United pundits might be miserable. Most others are delighted. It is a weird hold that schadenfreude has over football fans and pundits. I have a friend of Belfast persuasion who has told me many startling things, not least that he once scored a hat-trick of own goals, much like New Zealand’s own Meikayla Moore, but the one that stuck out was when he said he got more pleasure watching Liverpool’s Steven Gerrard slip and concede the Premier League title to Manchester City in 2014 than he has from watching his beloved United win any trophies.
Now I enjoy watching a Steve Smith duck as much as the next man, but it’s not my raison d’être. I’d much rather watch a Kane Williamson century than a Smith failure, so I thought this trenchant position was a little bit weird; a small character flaw in an otherwise champion bloke. However, I’ve been reading a lot of almost gleeful Fall of the House of United-type stories on the interweb and understand him more thoroughly now. Pleasure in others’ pain is deeply ingrained into football fandom.
I promised I’d offer some thoughts about Super Rugby today.

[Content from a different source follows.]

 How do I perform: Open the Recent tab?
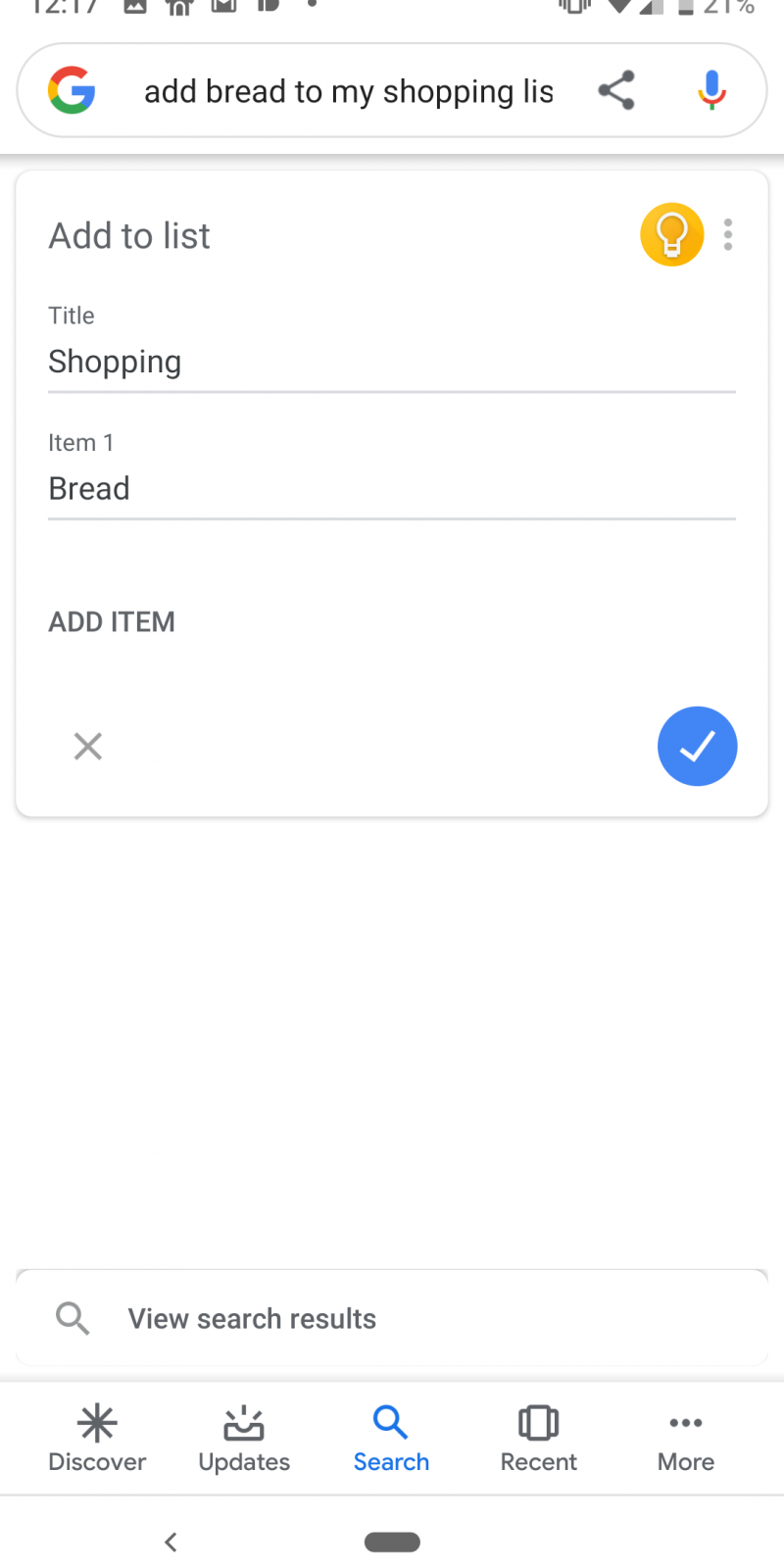click(x=538, y=1439)
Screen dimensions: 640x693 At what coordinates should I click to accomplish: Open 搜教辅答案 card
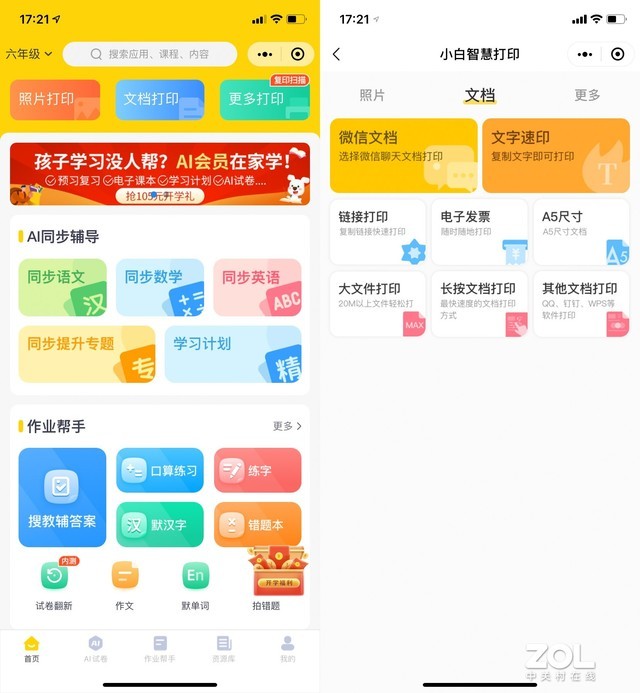[x=62, y=497]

I pretty much lied, though I will leave on this cautionary note. Moana Pasifika were excellent for long periods and much more competitive against the Crusaders than I expected.
I remember an anecdote however, from when Brisbane Broncos started life in the NRL (actually the ARL back then) with a thumping win over defending champions Manly. As the players were celebrating loudly in the Lang Park sheds, Wayne Bennett, the coach, turned to Wally Lewis, the captain, and apparently said: “You know it’s never going to get any easier than this.”
What he meant was that the players were always going to be fizzing for the first game. Motivation was never going to be a problem. Reality would strike when the week-to-week grind set in. The star-studded Broncos missed the playoffs.
Moana Pasifika showed huge ticker and promise in week one. It’s going to get harder from here on in.